__Required task__:
Copy the following records line by line, changing nothing.

══════

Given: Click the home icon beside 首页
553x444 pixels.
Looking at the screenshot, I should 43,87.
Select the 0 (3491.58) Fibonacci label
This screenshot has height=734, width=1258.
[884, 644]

══════

__Reply__:
Given: Click the home icon beside 首页
553x444 pixels.
Looking at the screenshot, I should 43,87.
Select the 0 (3491.58) Fibonacci label
This screenshot has height=734, width=1258.
[884, 644]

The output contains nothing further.